In experiment C we find that the model strategically refuses evaluation tasks, with refusal rates increasing as negative consequences from displaying capable performance are implied to be larger.

Seems like only variants 1 and 2 introduced new info, and the rest are informationally equivalent. So Opus' deception was seriously modulated by shallow properties of the description, which makes me feel less concerned (as it fits under my current picture of AI priorities as highly contextual).

The Scaling Monosemanticity paper doesn't do a good job comparing feature clamping to steering vectors.

Edit 6/20/24: The authors updated the paper; see my comment.

To better understand the benefit of using features, for a few case studies of interest, we obtained linear probes using the same positive / negative examples that we used to identify the feature, by subtracting the residual stream activity in response to the negative example(s) from the activity in response to the positive example(s). We experimented with (1) visualizing the top-activating examples for probe directions, using the same pipeline we use for our features, and (2) using these probe directions for steering.

1. These vectors are not "linear probes" (which are generally optimized via SGD on a logistic regression task for a supervised dataset of yes/no examples), they are difference-in-means of activation vectors
1. So call them "steering vectors"!
2. As a side note, using actual linear probe directions tends to not steer models very well (see eg Inference Time Intervention table 3 on page 8)
2. In my experience, steering vectors generally require averaging over at least 32 contrast pairs.

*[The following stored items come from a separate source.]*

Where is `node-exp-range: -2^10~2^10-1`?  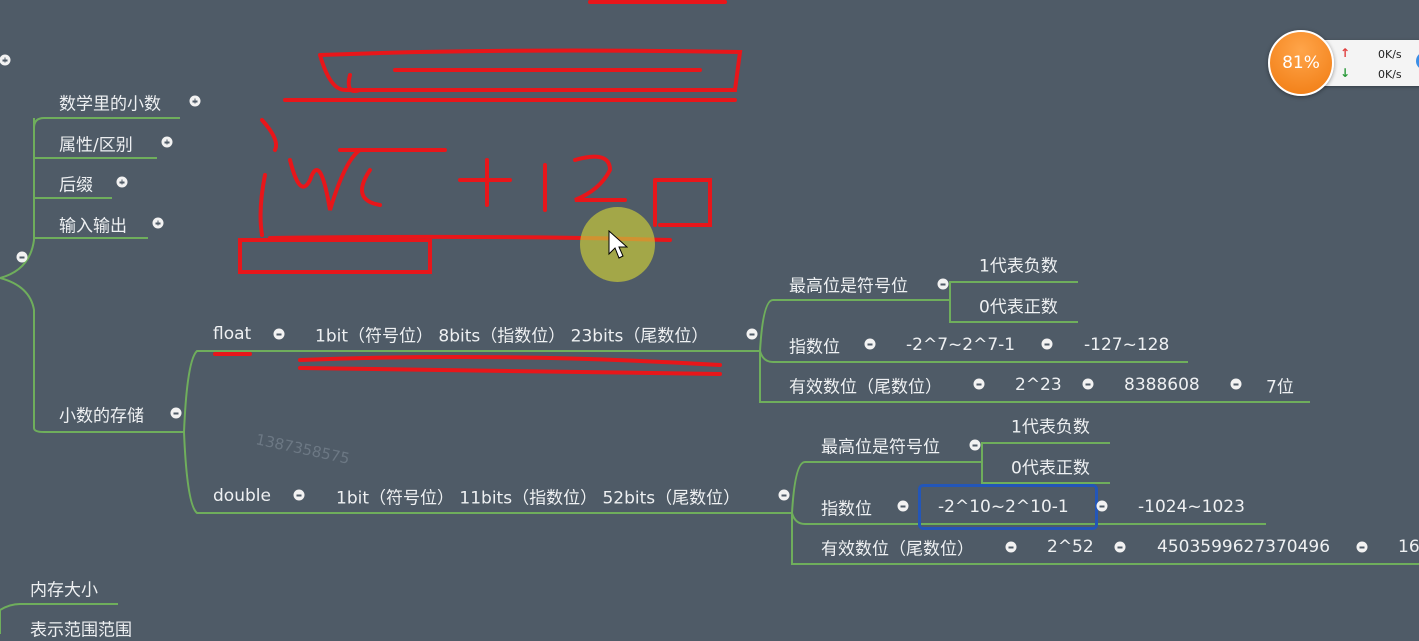
node-exp-range: -2^10~2^10-1 is located at coordinates (1004, 507).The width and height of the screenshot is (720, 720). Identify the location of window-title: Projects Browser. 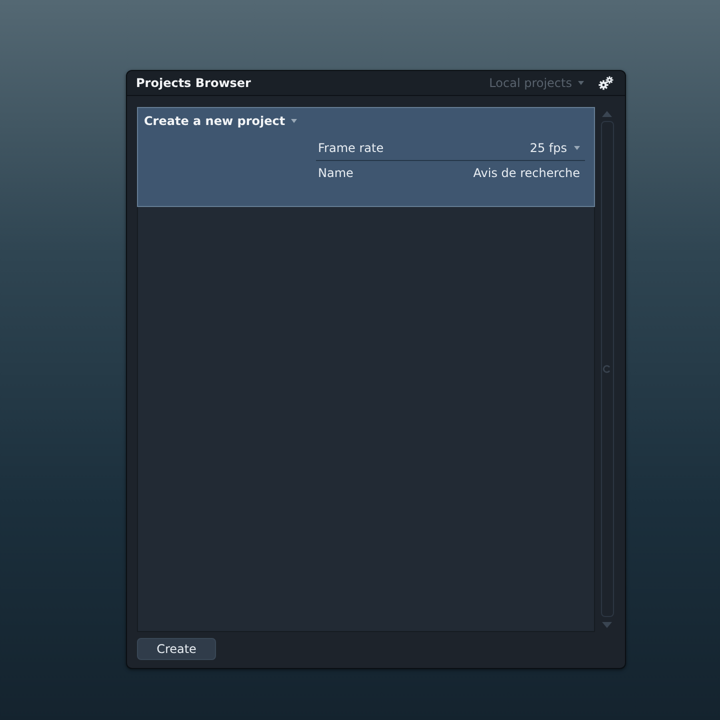
(194, 83).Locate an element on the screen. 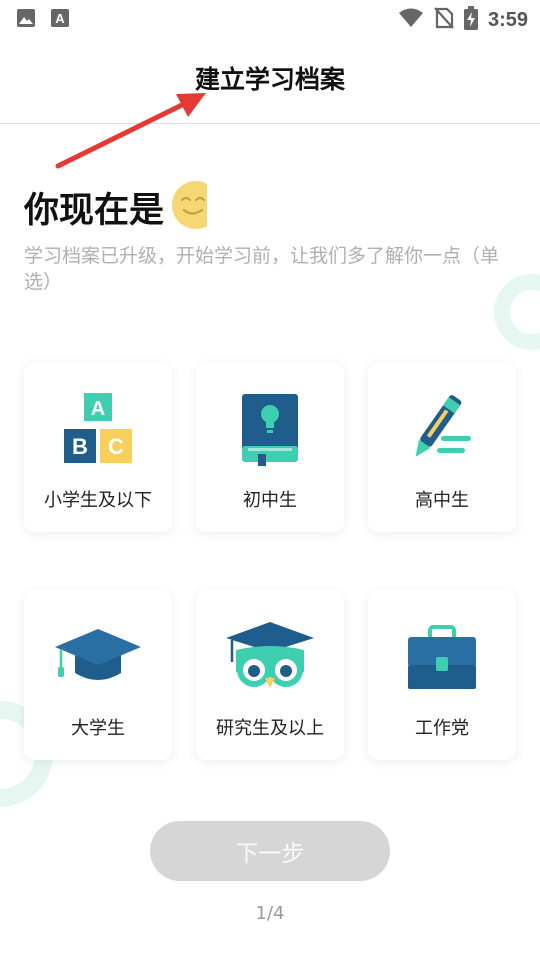 Image resolution: width=540 pixels, height=960 pixels. option-label: 小学生及以下 is located at coordinates (98, 500).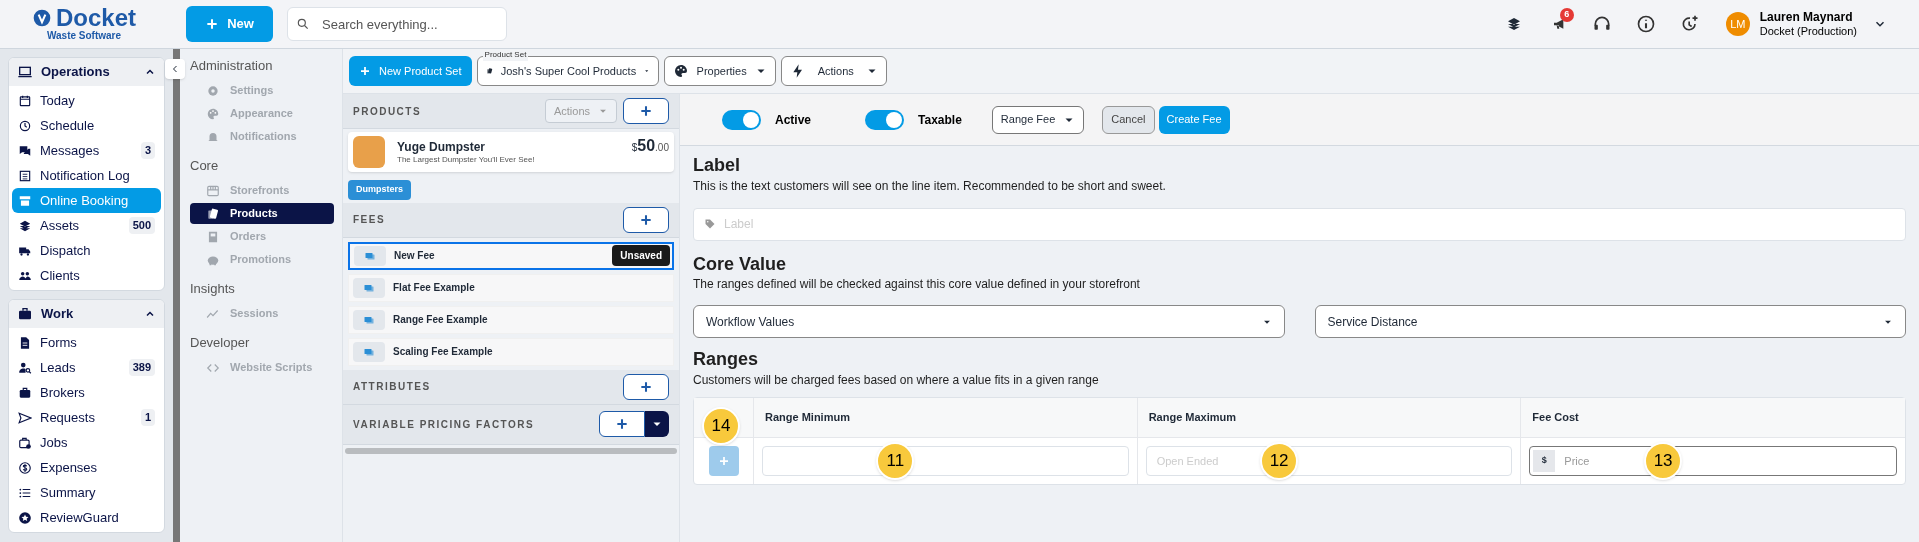  Describe the element at coordinates (717, 166) in the screenshot. I see `section-heading: Label` at that location.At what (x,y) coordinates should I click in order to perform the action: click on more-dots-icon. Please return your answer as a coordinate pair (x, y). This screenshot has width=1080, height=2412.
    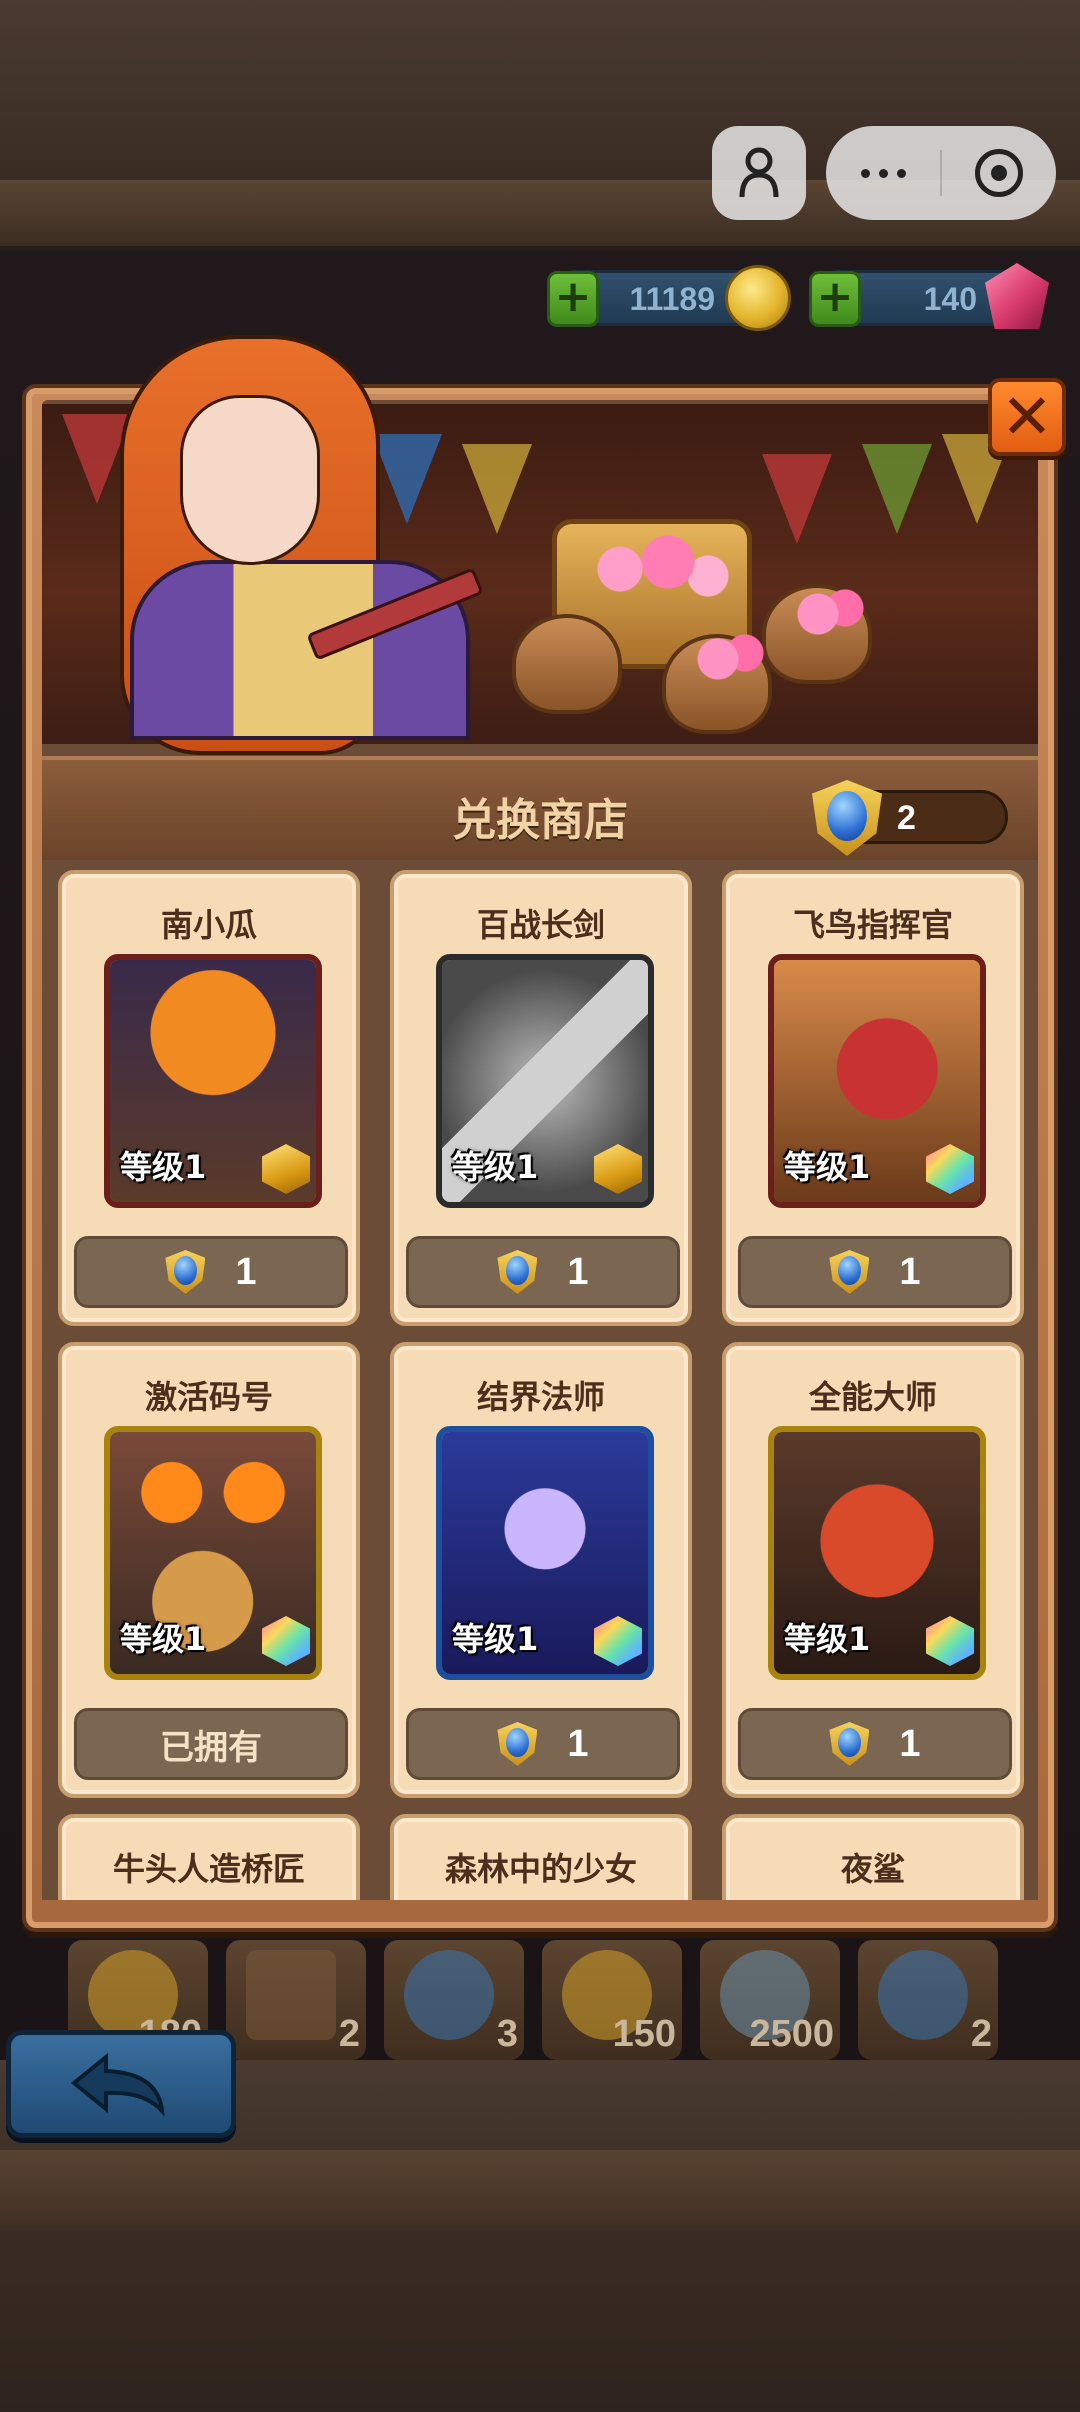
    Looking at the image, I should click on (883, 173).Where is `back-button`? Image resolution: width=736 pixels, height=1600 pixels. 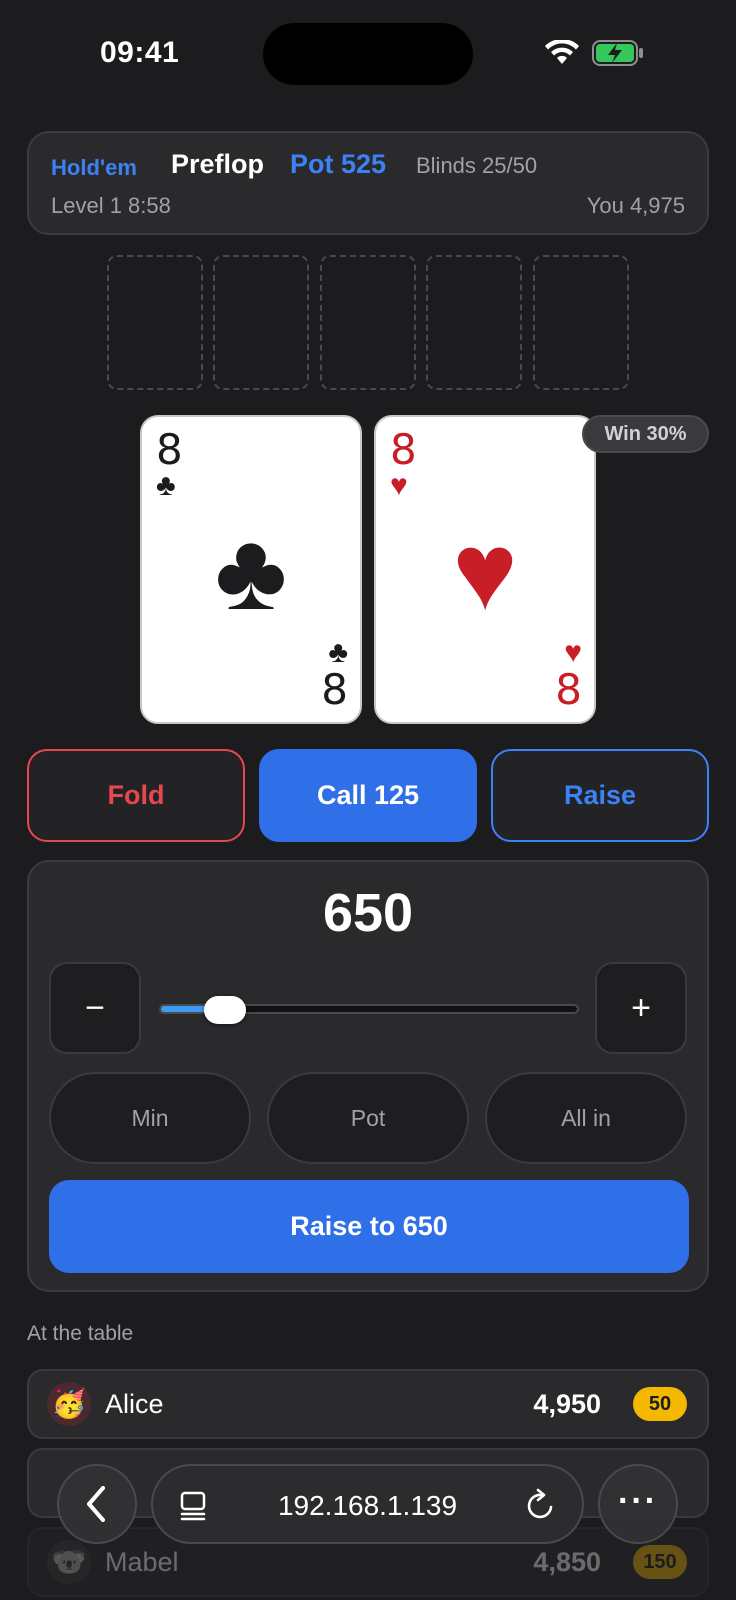 back-button is located at coordinates (97, 1504).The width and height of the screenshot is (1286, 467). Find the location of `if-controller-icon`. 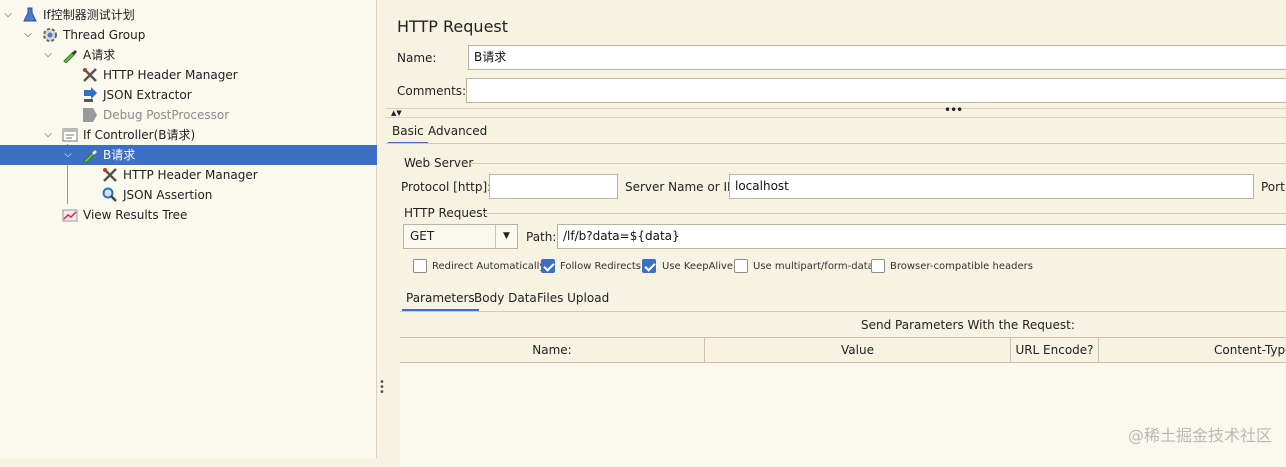

if-controller-icon is located at coordinates (70, 135).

Anthropic only compares to 1-3 contrast pairs, which is inappropriate.
1. Since feature clamping needs fewer prompts for some tasks, that is a real benefit, but you have to amortize that benefit over the huge SAE effort needed to find those features.
2. Also note that you can generate synthetic data for the steering vectors using an LLM, it isn't too hard.
3. For steering on a single task, then, steering vectors still win out in terms of amortized sample complexity (assuming the steering vectors are effective given ~32/128/256 contrast pairs, which I doubt will always be true)

In all cases, we were unable to interpret the probe directions from their activating examples. In most cases (with a few exceptions) we were unable to adjust the model’s behavior in the expected way by adding perturbations along the probe directions, even in cases where feature steering was successful (see this appendix for more details).

...

We note that these negative results do not imply that linear probes are not useful in general. Rather, they suggest that, in the “few-shot” prompting regime, they are less interpretable and effective for model steering than dictionary learning features.

I totally expect feature clamping to still win out in a bunch of comparisons, it's really cool, but Anthropic's actual comparisons don't seem good and predictably underrate steering vectors.

The fact that the Anthropic paper gets the comparison (and especially terminology) meaningfully wrong makes me more wary of their results going forwards.

If that were true, I'd expect the reactions to a subsequent LLAMA3 weight orthogonalization jailbreak to be more like "yawn we already have better stuff" and not "oh cool, this is quite effective!" Seems to me from reception that this is letting people either do new things or do it faster, but maybe you have a concrete counter-consideration here?